Tuesday, August 12, 2008

Braves Fans To Greet An Old Friend

Most Braves fans harken back to the Ted Turner days as the good times. Back when Ted was running the show the payroll was up, the Bravos were on the TV all the time, and the outlook was rosy. Sure, Ted was slightly crazy and it took him a couple of decades to learn how to get the hell out of the way and let the team play, but you knew he loved owning the Braves.

Then, according to some anyway, the dark times came. Within months of the Braves' first championship since the 50s, Turner merged with Time-Warner. Five years later, that conglomerate merged with AOL at a time when anyone who really knew anything about the Internet could have told you AOL wasn't exactly the best horse to bet on. AOL-Time Warner stock tanked in the wake of the deal, and so began the cost cutting. The Braves -- not generating as much ad revenue as old "Friends" reruns -- began to be seen less and less on TBS, and eventually the team was sold by AOL to Liberty Media, which seems to only want to hold on to the team for a few years to take advantage of some tax benefits I am too dumb to understand.

Most Braves fans I know miss Uncle Ted and -- rightly or wrongly -- blame AOL for whatever has ailed Atlanta for the past couple of years. I think that oversimplifies things, but that's where the fanbase is. It will be funny, then, to see how the fanbase reacts to this:
Liberty Media, the serial internet investment company, has revealed an interest in an asset swap that would allow it to take control of AOL, the internet arm of Time Warner that is the subject of disposal talks.

Liberty Chairman John Malone said late yesterday that he would prefer owning cash-generating operating companies rather than minority stakes in larger businesses.

In essence, then, AOL -- the company which owned and, according to some, ruined the Braves -- could very well become a corporate sibling of the team, and in all likelihood a junior one at that. Corporate dynamics are kind of complicated, but I'm guessing that there are many Braves fans out there who would view such a thing much like a prisoner views the warden being arrested and placed in the cell next to him.

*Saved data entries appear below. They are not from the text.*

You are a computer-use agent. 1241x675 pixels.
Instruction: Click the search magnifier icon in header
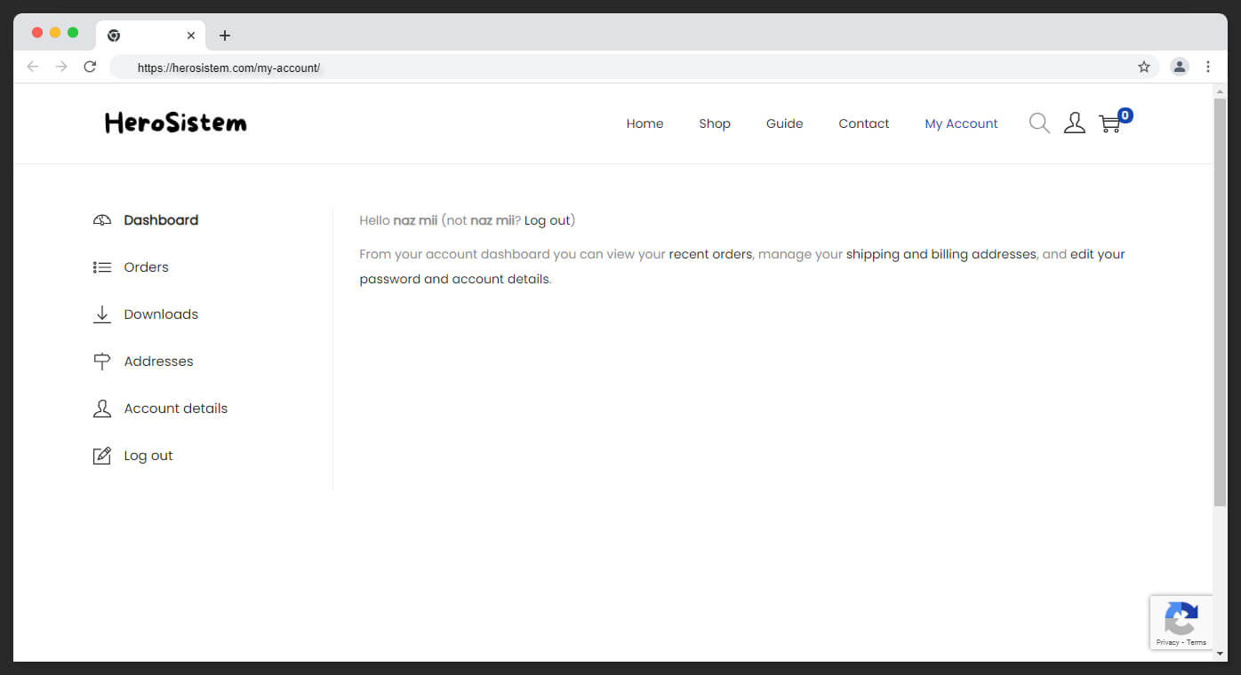tap(1039, 123)
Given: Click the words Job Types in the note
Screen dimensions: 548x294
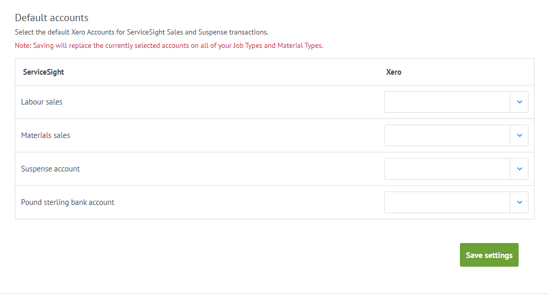Looking at the screenshot, I should coord(247,45).
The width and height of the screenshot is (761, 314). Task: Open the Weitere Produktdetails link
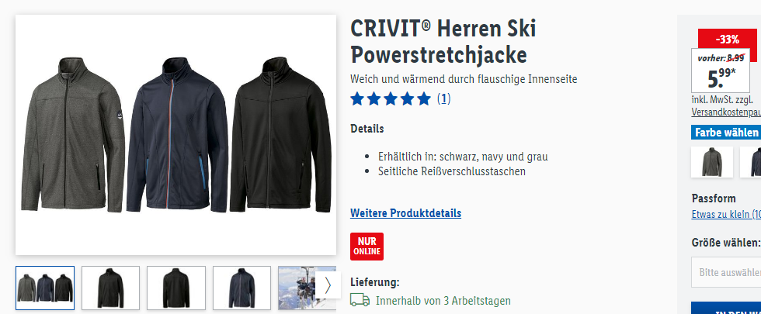pos(405,213)
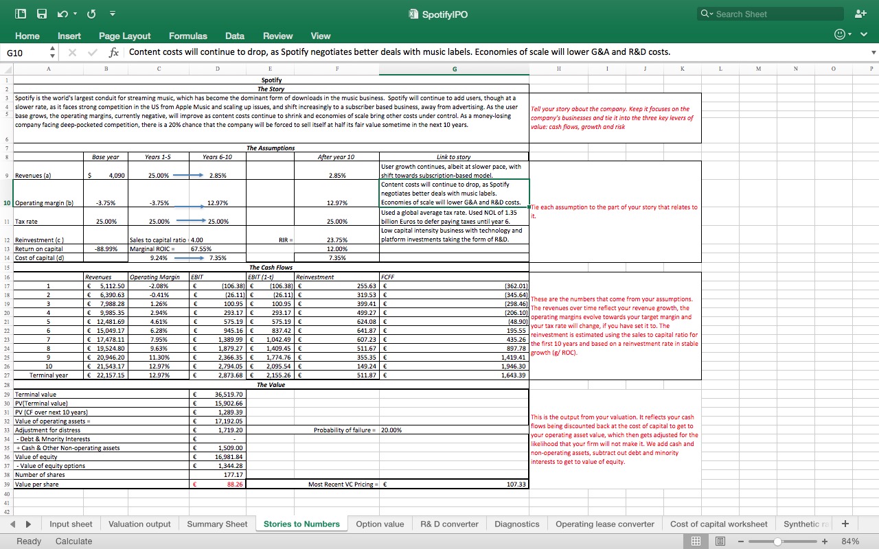This screenshot has height=549, width=879.
Task: Open the Diagnostics sheet tab
Action: click(516, 524)
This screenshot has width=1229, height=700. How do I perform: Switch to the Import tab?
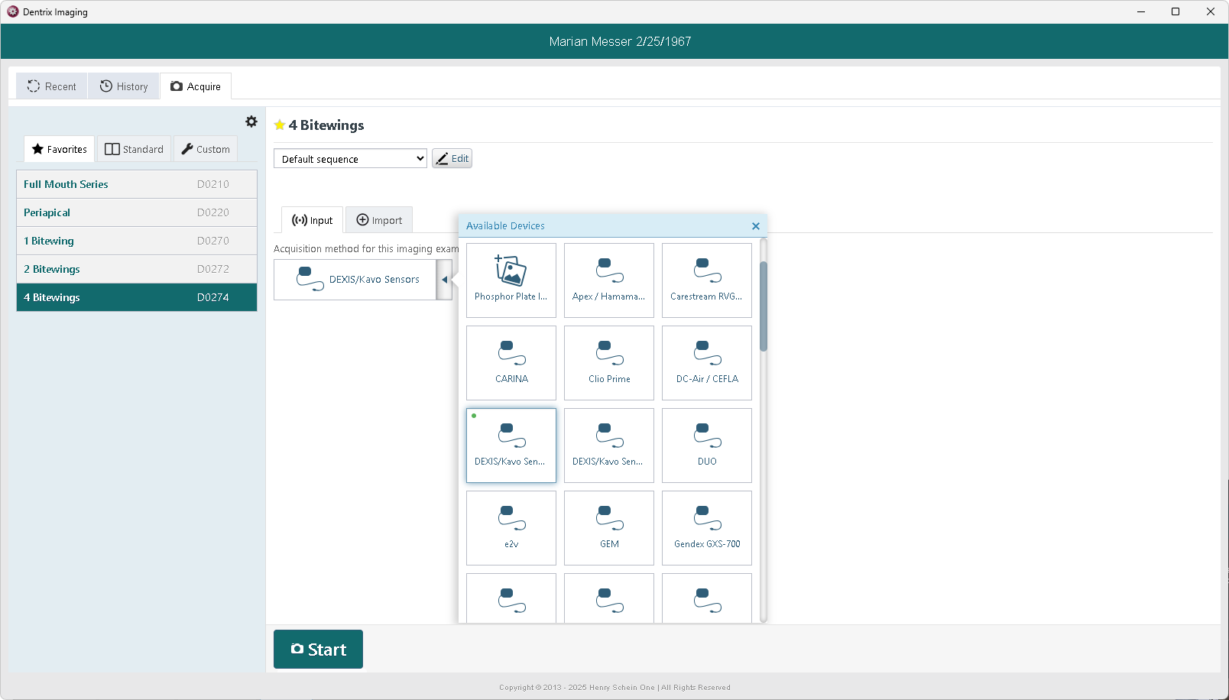[x=379, y=220]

*Full disclosure: I now write the occasional bit for FanHouse, which is a creature of AOL. I don't say this to warn you about my lack of objectivity or anything because, frankly, they don't pay me enough for me to stack the deck in either direction. I just like writing "full disclosure" clauses because it makes me feel like a real writer.

1 comment:

Anonymous said...

If I were a Braves fan, I would worry far less about having AOL as a corporate sibling and far more about being owned by John Malone, who...well, what's corporate-ish for "douchebag?"